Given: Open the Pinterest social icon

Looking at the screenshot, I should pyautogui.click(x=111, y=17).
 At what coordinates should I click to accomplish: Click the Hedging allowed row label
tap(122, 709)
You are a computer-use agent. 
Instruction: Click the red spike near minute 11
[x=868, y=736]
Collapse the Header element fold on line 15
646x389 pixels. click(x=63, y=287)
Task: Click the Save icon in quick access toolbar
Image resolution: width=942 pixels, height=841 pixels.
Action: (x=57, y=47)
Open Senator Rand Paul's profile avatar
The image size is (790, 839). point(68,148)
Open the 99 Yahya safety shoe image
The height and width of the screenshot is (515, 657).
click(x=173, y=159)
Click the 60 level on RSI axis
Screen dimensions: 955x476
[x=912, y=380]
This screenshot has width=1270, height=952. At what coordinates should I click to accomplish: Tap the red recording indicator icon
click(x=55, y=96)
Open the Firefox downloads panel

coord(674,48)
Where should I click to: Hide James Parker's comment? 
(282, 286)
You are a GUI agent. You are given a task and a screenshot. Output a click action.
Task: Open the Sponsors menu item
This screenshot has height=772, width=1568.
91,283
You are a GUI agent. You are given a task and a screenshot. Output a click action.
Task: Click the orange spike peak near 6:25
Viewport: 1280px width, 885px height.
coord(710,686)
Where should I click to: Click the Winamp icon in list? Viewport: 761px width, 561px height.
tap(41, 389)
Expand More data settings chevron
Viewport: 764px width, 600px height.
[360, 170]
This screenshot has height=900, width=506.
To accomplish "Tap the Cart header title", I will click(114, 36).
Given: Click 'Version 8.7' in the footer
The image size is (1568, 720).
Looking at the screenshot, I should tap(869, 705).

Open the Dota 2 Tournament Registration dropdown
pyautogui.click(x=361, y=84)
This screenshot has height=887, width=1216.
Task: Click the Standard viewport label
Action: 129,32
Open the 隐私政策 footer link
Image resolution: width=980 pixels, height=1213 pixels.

• • •

[What is required]:
Reproduce only what lies between the start of the listing above and the end of the line containing "Given: Click 'Version 8.7' in the footer", keeping every line exact.

[Task output]:
Given: Open the Pinterest social icon

Looking at the screenshot, I should pyautogui.click(x=111, y=17).
 At what coordinates should I click to accomplish: Click the Hedging allowed row label
tap(122, 709)
You are a computer-use agent. 
Instruction: Click the red spike near minute 11
[x=868, y=736]
Collapse the Header element fold on line 15
646x389 pixels. click(x=63, y=287)
Task: Click the Save icon in quick access toolbar
Image resolution: width=942 pixels, height=841 pixels.
Action: (x=57, y=47)
Open Senator Rand Paul's profile avatar
The image size is (790, 839). point(68,148)
Open the 99 Yahya safety shoe image
The height and width of the screenshot is (515, 657).
click(x=173, y=159)
Click the 60 level on RSI axis
Screen dimensions: 955x476
[x=912, y=380]
This screenshot has width=1270, height=952. At what coordinates should I click to accomplish: Tap the red recording indicator icon
click(x=55, y=96)
Open the Firefox downloads panel

coord(674,48)
Where should I click to: Hide James Parker's comment? 
(282, 286)
You are a GUI agent. You are given a task and a screenshot. Output a click action.
Task: Open the Sponsors menu item
This screenshot has height=772, width=1568.
91,283
You are a GUI agent. You are given a task and a screenshot. Output a click action.
Task: Click the orange spike peak near 6:25
Viewport: 1280px width, 885px height.
coord(710,686)
Where should I click to: Click the Winamp icon in list? Viewport: 761px width, 561px height.
tap(41, 389)
Expand More data settings chevron
Viewport: 764px width, 600px height.
[360, 170]
This screenshot has height=900, width=506.
To accomplish "Tap the Cart header title", I will click(114, 36).
Given: Click 'Version 8.7' in the footer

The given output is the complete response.